Sarah's research focuses on the Chinese legal system with a particular emphasis on legal policy, law making and enforcement as they affect the administration of justice in China. Her particular areas of research are contemporary Chinese administrative law, criminal procedure, labour, comparative law, and the law regulating social and economic rights. Sarah completed her PhD in 2004, entitled The Legal Field of Policing in China: Administrative Detention and Law Reform.

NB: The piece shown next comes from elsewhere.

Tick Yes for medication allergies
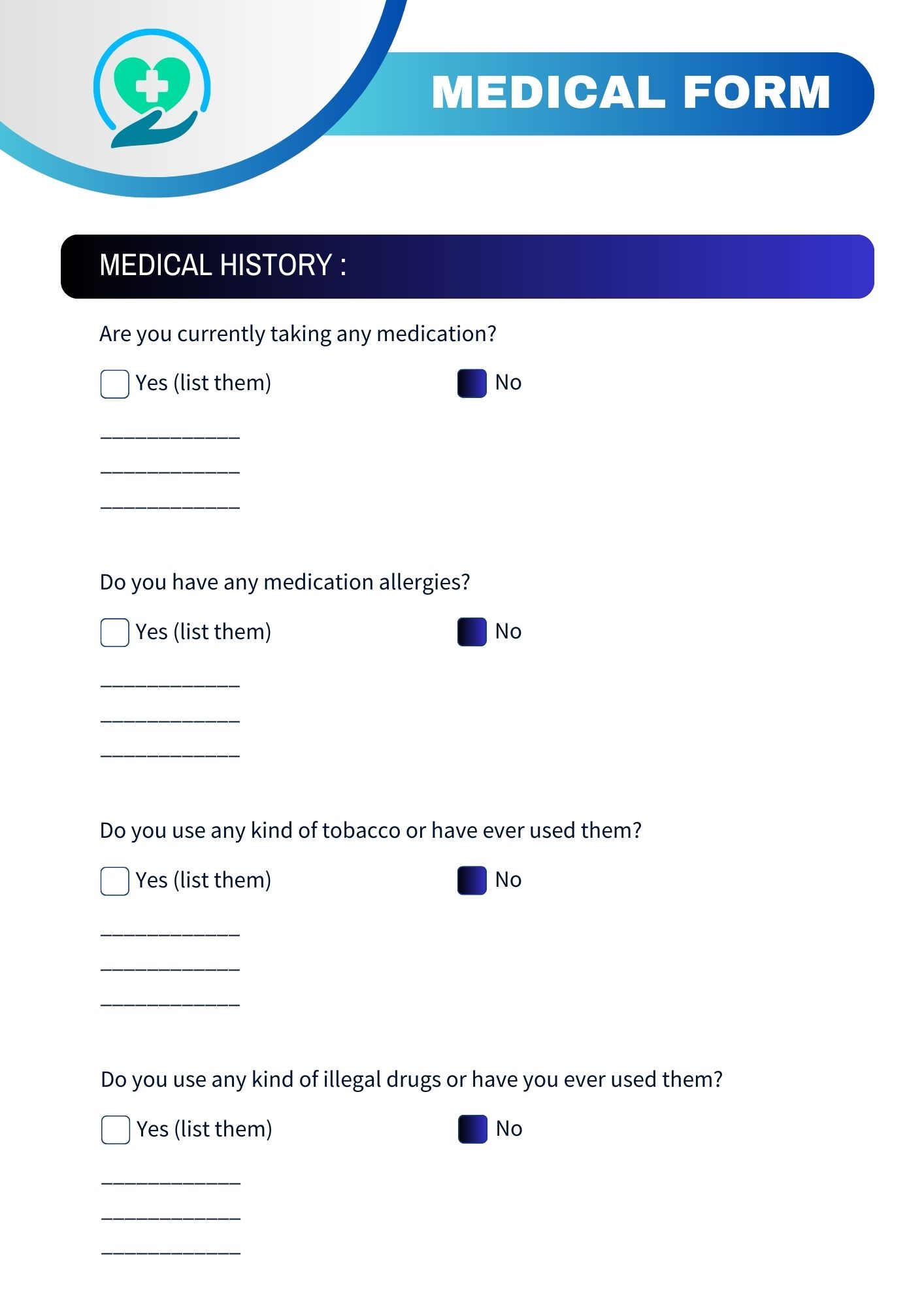 tap(114, 633)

Sarah's recent publications include: Legal Reform and Administrative Detention Powers in China (2007) CUP; Examining Practice, Interrogating Theory: Comparative Legal Studies in Asia, co-edited with Pip Nicholson (Brill, 2008); Law and Fair Work in China: Making and Enforcing Labour Standards in the PRC, co-authored with Sean Cooney and Ying Zhu (Routledge, 2013); The Politics of Law and Stability in China, co-edited with Susan Trevaskes, Elisa Nesossi and Flora Sapio (Edward Elgar, 2014); and The Stability Imperative: Human Rights and Law in China (UBC Press, 2015).
Sarah is co-chair for the China team in the five country comparative project: Asia-Pacific Dispute Resolution Program: Understanding Integrated Compliance with International Trade and Human Rights Standards in Comparative Perspective, headed by Professor Pitman Potter at the University of British Columbia. Sarah has recently completed a research fellowship from the Australian Research Council looking at recent reforms to the legal regulation of police administrative detention powers in China. This project included an examination of reforms to measures for compulsory detention for treatment of drug dependent people.
Sarah received an ARC Future Fellowship in 2013. Sarah’s Future Fellowship project examines the role of law in China in providing justice to citizens complaining about official misconduct. It provides an understanding of the current limitations of legal mechanisms in controlling abuse of power and the implications for rule of law in China. It examines in particular administrative litigation, administrative review and letters and visits and the interactions between them. It also examines the social impacts of failure adequately to resolve conflicts between citizens and government officials.